Copy exactly the lines that run from the one containing "This screenshot has height=980, width=1210." through the end of the entries, both ends included.

[[ SUPPLIED MATERIAL, beginning ]]

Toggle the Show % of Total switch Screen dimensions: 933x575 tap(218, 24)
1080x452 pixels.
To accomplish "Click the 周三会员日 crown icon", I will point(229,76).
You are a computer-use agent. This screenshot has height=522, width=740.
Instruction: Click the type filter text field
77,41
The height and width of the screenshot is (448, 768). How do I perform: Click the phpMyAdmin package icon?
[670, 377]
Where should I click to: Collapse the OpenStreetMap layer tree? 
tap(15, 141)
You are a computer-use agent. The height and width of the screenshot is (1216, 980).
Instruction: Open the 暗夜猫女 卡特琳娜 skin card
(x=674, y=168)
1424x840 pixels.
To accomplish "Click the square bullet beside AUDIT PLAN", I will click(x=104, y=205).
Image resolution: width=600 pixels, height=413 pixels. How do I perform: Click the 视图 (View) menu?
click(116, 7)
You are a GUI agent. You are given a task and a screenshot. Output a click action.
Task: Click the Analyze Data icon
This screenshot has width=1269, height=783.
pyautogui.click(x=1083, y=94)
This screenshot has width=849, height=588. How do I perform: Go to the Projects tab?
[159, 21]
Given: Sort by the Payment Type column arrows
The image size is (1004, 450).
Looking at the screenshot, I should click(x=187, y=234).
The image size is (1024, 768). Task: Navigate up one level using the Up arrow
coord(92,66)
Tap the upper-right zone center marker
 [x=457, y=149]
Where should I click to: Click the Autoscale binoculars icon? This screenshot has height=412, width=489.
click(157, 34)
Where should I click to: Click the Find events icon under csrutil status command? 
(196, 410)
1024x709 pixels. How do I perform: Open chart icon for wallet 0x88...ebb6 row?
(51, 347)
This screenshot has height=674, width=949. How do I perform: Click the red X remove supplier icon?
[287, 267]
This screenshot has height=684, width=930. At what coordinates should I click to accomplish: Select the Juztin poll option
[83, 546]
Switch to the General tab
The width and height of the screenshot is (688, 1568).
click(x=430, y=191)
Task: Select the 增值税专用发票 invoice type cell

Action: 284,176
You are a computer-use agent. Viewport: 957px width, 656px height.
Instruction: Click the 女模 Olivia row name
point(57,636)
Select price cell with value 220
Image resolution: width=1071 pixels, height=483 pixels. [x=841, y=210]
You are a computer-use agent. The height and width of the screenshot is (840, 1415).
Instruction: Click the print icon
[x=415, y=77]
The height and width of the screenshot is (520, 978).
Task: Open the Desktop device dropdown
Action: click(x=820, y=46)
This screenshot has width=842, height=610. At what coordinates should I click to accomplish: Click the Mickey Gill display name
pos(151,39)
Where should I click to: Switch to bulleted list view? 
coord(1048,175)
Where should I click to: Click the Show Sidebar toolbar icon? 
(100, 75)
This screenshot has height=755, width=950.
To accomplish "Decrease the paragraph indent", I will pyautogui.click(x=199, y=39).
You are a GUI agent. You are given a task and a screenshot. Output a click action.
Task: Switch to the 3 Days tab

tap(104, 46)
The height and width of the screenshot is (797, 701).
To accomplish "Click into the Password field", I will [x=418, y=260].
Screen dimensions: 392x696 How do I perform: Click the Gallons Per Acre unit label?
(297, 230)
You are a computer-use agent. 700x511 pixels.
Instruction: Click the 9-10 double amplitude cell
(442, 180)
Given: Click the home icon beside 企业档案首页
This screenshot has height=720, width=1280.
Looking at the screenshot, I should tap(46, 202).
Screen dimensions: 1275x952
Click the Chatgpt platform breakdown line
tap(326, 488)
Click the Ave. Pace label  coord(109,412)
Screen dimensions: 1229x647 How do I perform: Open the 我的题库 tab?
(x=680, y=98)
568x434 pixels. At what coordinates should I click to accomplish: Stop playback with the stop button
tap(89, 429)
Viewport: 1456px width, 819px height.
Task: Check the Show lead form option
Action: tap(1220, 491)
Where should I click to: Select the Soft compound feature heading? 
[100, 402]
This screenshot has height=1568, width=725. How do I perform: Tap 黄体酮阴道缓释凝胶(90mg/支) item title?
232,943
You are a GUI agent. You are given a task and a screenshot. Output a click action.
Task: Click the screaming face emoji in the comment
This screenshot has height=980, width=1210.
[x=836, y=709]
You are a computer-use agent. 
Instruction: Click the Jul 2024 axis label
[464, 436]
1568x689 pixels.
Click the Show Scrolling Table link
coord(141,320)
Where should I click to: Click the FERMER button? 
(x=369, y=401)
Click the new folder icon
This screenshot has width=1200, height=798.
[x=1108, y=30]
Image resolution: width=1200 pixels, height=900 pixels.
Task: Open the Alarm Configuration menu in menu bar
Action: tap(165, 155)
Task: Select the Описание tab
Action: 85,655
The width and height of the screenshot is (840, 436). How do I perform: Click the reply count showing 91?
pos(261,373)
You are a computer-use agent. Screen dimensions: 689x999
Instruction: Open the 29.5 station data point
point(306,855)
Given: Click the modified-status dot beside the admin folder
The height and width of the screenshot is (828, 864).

[[ SUPPLIED MATERIAL, end ]]

_TASK OUTPUT_
This screenshot has height=980, width=1210.
[x=836, y=709]
You are a computer-use agent. 
Instruction: Click the Jul 2024 axis label
[464, 436]
1568x689 pixels.
Click the Show Scrolling Table link
coord(141,320)
Where should I click to: Click the FERMER button? 
(x=369, y=401)
Click the new folder icon
This screenshot has width=1200, height=798.
[x=1108, y=30]
Image resolution: width=1200 pixels, height=900 pixels.
Task: Open the Alarm Configuration menu in menu bar
Action: tap(165, 155)
Task: Select the Описание tab
Action: 85,655
The width and height of the screenshot is (840, 436). How do I perform: Click the reply count showing 91?
pos(261,373)
You are a computer-use agent. Screen dimensions: 689x999
Instruction: Open the 29.5 station data point
point(306,855)
Given: Click the modified-status dot beside the admin folder
The height and width of the screenshot is (828, 864).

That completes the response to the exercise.